Problem |
Give back the entries below verbatim.

Available data |
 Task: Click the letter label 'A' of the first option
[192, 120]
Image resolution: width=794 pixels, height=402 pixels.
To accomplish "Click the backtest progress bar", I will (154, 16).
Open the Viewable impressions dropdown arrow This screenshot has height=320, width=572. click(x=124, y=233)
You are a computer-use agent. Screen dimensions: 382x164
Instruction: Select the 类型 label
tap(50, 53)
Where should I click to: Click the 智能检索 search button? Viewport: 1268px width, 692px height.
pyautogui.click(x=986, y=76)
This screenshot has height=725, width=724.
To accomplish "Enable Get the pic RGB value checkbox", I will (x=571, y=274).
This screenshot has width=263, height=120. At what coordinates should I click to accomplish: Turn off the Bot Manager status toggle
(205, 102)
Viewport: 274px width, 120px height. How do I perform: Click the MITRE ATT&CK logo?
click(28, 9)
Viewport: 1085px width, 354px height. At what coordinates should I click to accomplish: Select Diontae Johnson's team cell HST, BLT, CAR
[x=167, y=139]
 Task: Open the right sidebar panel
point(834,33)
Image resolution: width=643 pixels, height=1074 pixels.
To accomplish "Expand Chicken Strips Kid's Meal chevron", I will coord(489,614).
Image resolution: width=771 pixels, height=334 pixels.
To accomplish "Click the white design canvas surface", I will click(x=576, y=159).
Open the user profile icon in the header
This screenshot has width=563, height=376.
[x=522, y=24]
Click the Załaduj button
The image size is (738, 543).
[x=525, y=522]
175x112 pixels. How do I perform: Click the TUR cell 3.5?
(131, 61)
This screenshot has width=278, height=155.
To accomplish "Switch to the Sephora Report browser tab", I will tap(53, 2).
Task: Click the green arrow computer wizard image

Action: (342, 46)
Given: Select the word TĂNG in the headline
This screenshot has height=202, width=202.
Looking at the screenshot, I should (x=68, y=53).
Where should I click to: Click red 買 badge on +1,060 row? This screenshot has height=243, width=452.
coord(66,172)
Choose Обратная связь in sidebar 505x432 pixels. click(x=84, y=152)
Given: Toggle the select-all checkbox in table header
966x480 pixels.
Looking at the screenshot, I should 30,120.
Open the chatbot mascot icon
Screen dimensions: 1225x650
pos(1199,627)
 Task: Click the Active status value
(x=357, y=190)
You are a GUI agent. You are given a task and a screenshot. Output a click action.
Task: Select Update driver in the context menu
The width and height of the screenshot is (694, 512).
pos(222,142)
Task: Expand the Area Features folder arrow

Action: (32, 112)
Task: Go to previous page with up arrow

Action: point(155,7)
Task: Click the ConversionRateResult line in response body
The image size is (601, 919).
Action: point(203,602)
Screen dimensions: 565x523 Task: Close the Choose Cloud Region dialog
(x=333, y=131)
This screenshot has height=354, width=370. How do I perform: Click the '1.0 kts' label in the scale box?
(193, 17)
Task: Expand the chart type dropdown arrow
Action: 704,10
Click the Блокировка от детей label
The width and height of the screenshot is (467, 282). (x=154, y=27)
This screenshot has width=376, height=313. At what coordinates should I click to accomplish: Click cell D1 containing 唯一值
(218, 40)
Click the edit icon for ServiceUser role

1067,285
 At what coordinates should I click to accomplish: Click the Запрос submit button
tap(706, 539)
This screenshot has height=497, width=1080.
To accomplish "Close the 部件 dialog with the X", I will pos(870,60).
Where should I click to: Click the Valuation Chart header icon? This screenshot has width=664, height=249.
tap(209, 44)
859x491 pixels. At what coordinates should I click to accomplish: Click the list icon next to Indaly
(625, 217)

Result |
 Task: Click the letter label 'A' of the first option
[192, 120]
Image resolution: width=794 pixels, height=402 pixels.
To accomplish "Click the backtest progress bar", I will (154, 16).
Open the Viewable impressions dropdown arrow This screenshot has height=320, width=572. click(x=124, y=233)
You are a computer-use agent. Screen dimensions: 382x164
Instruction: Select the 类型 label
tap(50, 53)
Where should I click to: Click the 智能检索 search button? Viewport: 1268px width, 692px height.
pyautogui.click(x=986, y=76)
This screenshot has height=725, width=724.
To accomplish "Enable Get the pic RGB value checkbox", I will (x=571, y=274).
This screenshot has width=263, height=120. At what coordinates should I click to accomplish: Turn off the Bot Manager status toggle
(205, 102)
Viewport: 274px width, 120px height. How do I perform: Click the MITRE ATT&CK logo?
click(28, 9)
Viewport: 1085px width, 354px height. At what coordinates should I click to accomplish: Select Diontae Johnson's team cell HST, BLT, CAR
[x=167, y=139]
 Task: Open the right sidebar panel
point(834,33)
Image resolution: width=643 pixels, height=1074 pixels.
To accomplish "Expand Chicken Strips Kid's Meal chevron", I will coord(489,614).
Image resolution: width=771 pixels, height=334 pixels.
To accomplish "Click the white design canvas surface", I will click(x=576, y=159).
Open the user profile icon in the header
This screenshot has width=563, height=376.
[x=522, y=24]
Click the Załaduj button
The image size is (738, 543).
[x=525, y=522]
175x112 pixels. How do I perform: Click the TUR cell 3.5?
(131, 61)
This screenshot has width=278, height=155.
To accomplish "Switch to the Sephora Report browser tab", I will tap(53, 2).
Task: Click the green arrow computer wizard image

Action: (342, 46)
Given: Select the word TĂNG in the headline
This screenshot has height=202, width=202.
Looking at the screenshot, I should (x=68, y=53).
Where should I click to: Click red 買 badge on +1,060 row? This screenshot has height=243, width=452.
coord(66,172)
Choose Обратная связь in sidebar 505x432 pixels. click(x=84, y=152)
Given: Toggle the select-all checkbox in table header
966x480 pixels.
Looking at the screenshot, I should 30,120.
Open the chatbot mascot icon
Screen dimensions: 1225x650
pos(1199,627)
 Task: Click the Active status value
(x=357, y=190)
You are a GUI agent. You are given a task and a screenshot. Output a click action.
Task: Select Update driver in the context menu
The width and height of the screenshot is (694, 512).
pos(222,142)
Task: Expand the Area Features folder arrow

Action: (32, 112)
Task: Go to previous page with up arrow

Action: point(155,7)
Task: Click the ConversionRateResult line in response body
The image size is (601, 919).
Action: point(203,602)
Screen dimensions: 565x523 Task: Close the Choose Cloud Region dialog
(x=333, y=131)
This screenshot has height=354, width=370. How do I perform: Click the '1.0 kts' label in the scale box?
(193, 17)
Task: Expand the chart type dropdown arrow
Action: 704,10
Click the Блокировка от детей label
The width and height of the screenshot is (467, 282). (x=154, y=27)
This screenshot has width=376, height=313. At what coordinates should I click to accomplish: Click cell D1 containing 唯一值
(218, 40)
Click the edit icon for ServiceUser role

1067,285
 At what coordinates should I click to accomplish: Click the Запрос submit button
tap(706, 539)
This screenshot has height=497, width=1080.
To accomplish "Close the 部件 dialog with the X", I will pos(870,60).
Where should I click to: Click the Valuation Chart header icon? This screenshot has width=664, height=249.
tap(209, 44)
859x491 pixels. At what coordinates should I click to accomplish: Click the list icon next to Indaly
(625, 217)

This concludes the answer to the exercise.